Written exercise. List every person named in the court excerpt below, along with the role the excerpt gives each one.

Excerpted text.
━━━━━━━━━━━━━━━━━━━━
3. He deposed that despite full payment, discrepancies in pricing such as an under-declared amount of USD 500,000. 00 for a penthouse actually purchased for USD 570,000. 00 raised concerns of tax evasion, leading the plaintiffs to refuse to sign incomplete documents. Mr. Uwemeye stated that by late 2023, the plaintiffs had transferred the full investment amount with detailed allocations for each unit or space, but as at November 2024, the project remained largely incomplete, with minimal progress made and several promised units undelivered. He further stated that attempts to monitor the project were obstructed by the 1st defendant who became hostile when asked for refunds. He asserted that the 1st defendant blocked communication, made false claims, and threatened the plaintiffs while boasting of government connections to intimidate them. Mr. Uwemeye stated that they believe that the 1st defendant may dissipate or hide the funds in the event that the orders being sought are not granted, causing irreparable financial harm.

4. In opposition to the application, Mr. Elsaei Waseem Ahmed Ahmed, the 1st defendant herein filed a replying affidavit sworn on 10th February 2025. He stated that the disputed property, Grand Premier Apartments, is wholly owned and managed by Grand Premier Apartments Limited. He contended that the plaintiffs had entered into Agreements to purchase several units and make alterations, and they paid part of the purchase price, but left a significant balance unpaid. Further, that major customizations were undertaken at the plaintiffs' request, leading to further costs that the plaintiffs failed to cover.He averred that the plaintiffs demanded further changes including a spa and a bar, which were not acceptable and their request was declined. The 1st defendant deposed that the plaintiffs disengaged from the transaction without following proper cancellation procedures. Mr. Ahmed asserted that the project was completed, occupancy certified, leases were issued and since then, it is only the plaintiffs who have raised issues.

5. In a rejoinder, the plaintiffs filed a further affidavit sworn on 28th February 2025 by Mr. Jean Baptiste Uwemeye, the 1st plaintiff herein. He averred that they entered into off-plan property purchase Agreements with the 1st defendant, with the agreed prices covering all required alterations and modifications. He stated that the 1st defendant breached the contracts by rushing construction, resulting in substandard and uninhabitable properties. He asserted that the plaintiffs fulfilled all contractual obligations, including timely payments. Mr. Uwemeye alleged that the offer letters presented by the 1st defendant are fraudulent, mostly unsigned, and lack legal validity. He stated that in any event, authentic offer letters annexed to his supporting affidavit contradict the 1st defendant’s claims. He averred that an independent assessment by an Interior Designer Sheba Gurel confirms the poor quality of construction and states that the properties are unfit for occupation.
━━━━━━━━━━━━━━━━━━━━
Listed entries.
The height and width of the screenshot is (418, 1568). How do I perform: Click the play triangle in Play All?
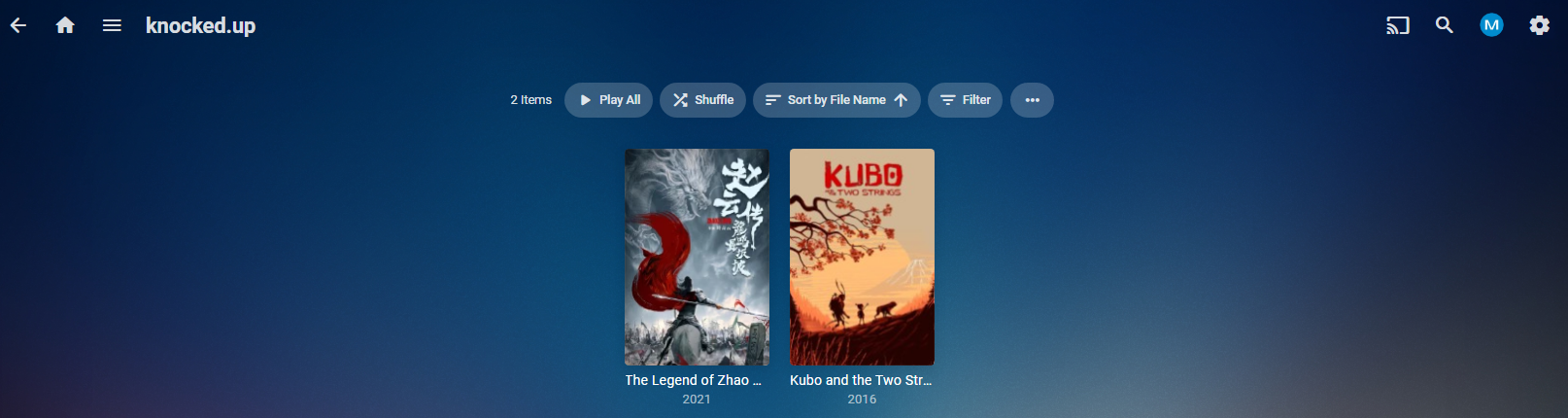tap(586, 100)
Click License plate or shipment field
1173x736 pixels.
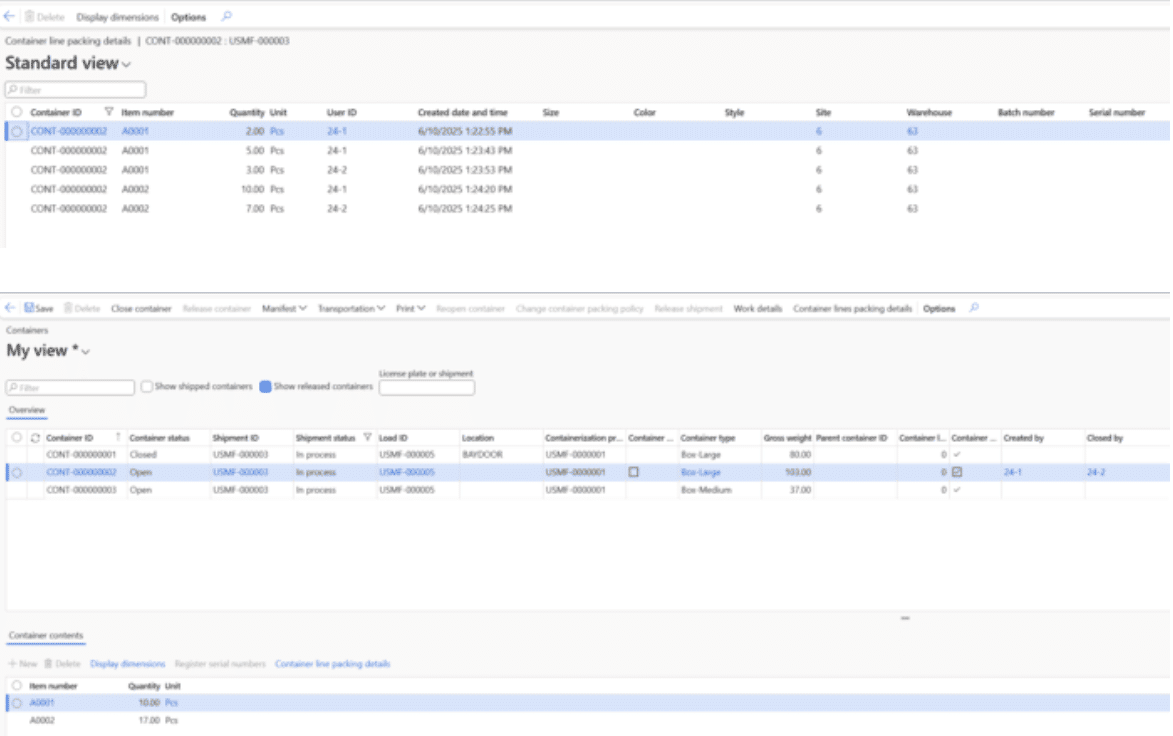click(427, 388)
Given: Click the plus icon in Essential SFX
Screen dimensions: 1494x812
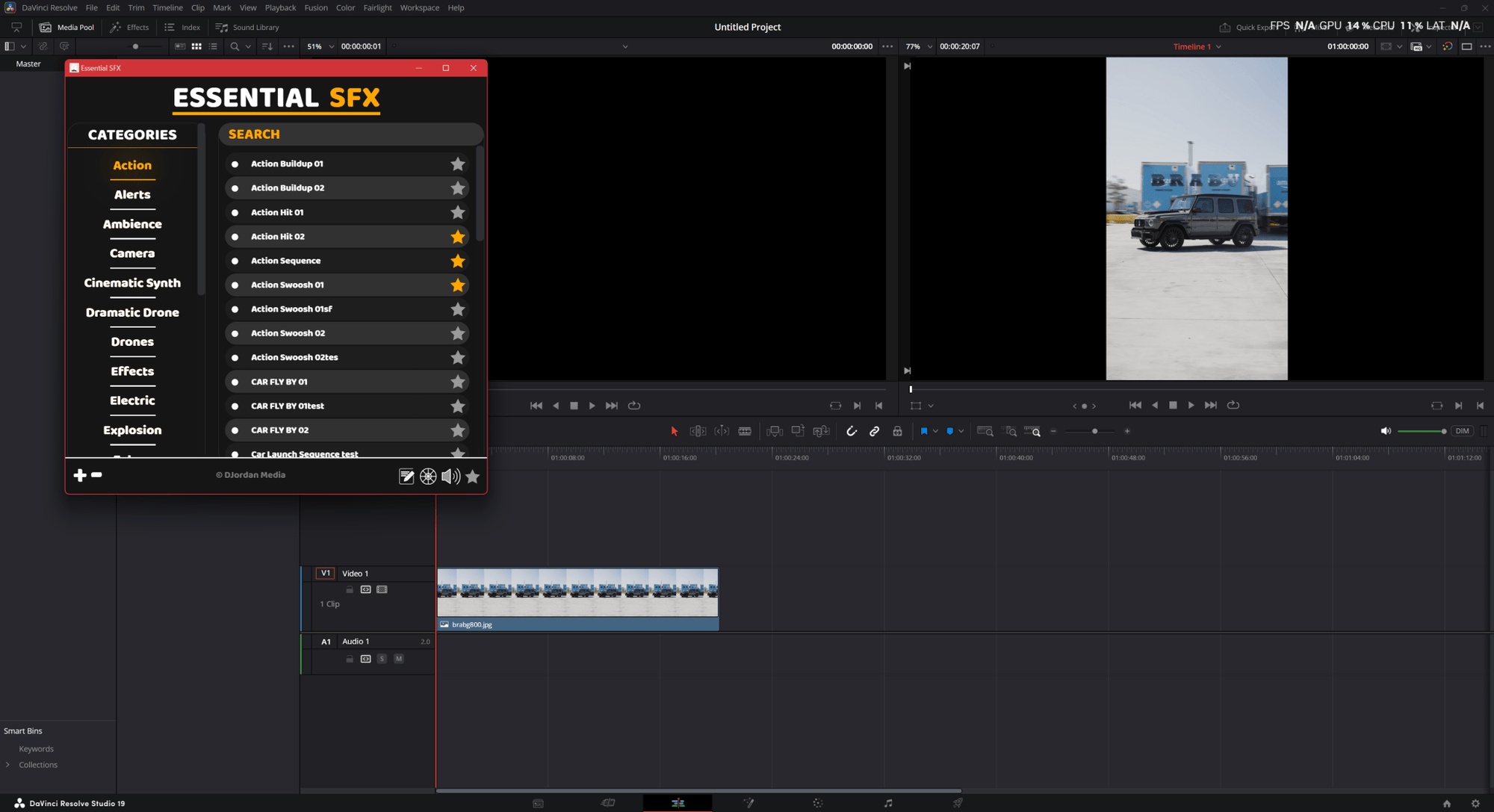Looking at the screenshot, I should pos(80,475).
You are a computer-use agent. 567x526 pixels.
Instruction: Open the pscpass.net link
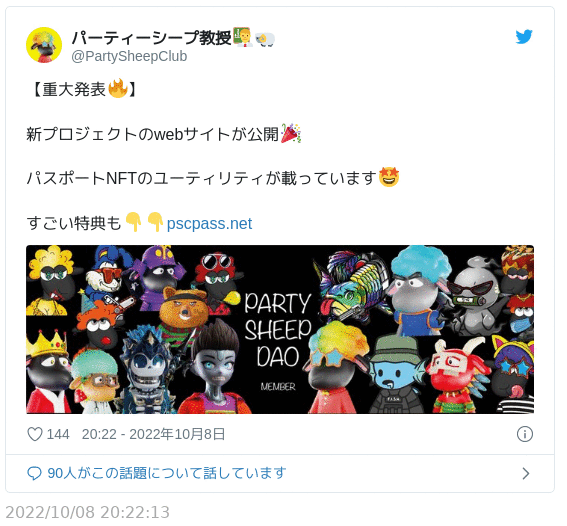pyautogui.click(x=209, y=223)
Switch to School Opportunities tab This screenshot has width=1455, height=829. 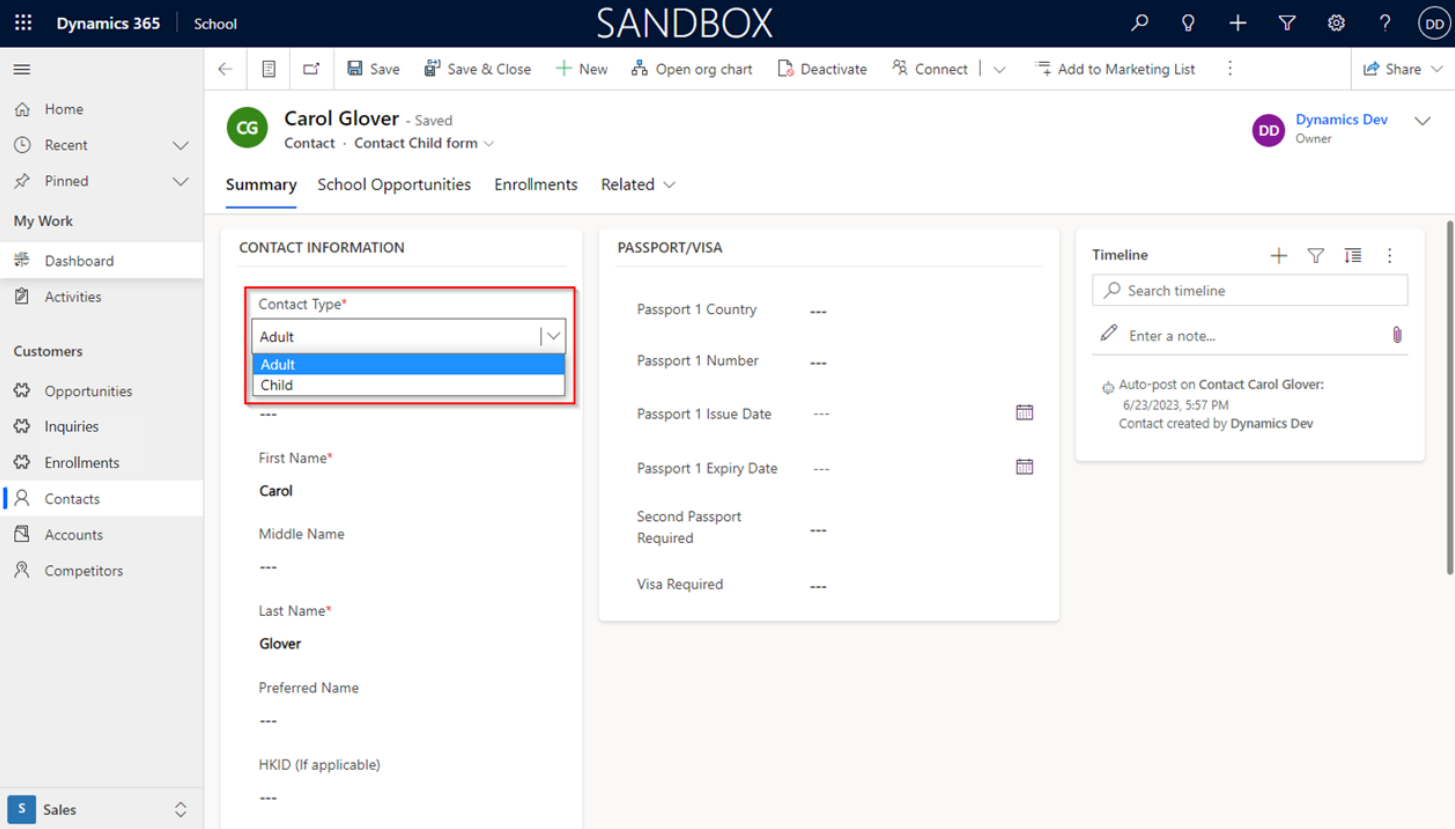[394, 184]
━━━━━━━━━━━━━━━━━━━━
Solution to this task.
- Jean Baptiste Uwemeye: the 1st plaintiff
- Elsaei Waseem Ahmed Ahmed: the 1st defendant
- Sheba Gurel: an Interior Designer who carried out an independent assessment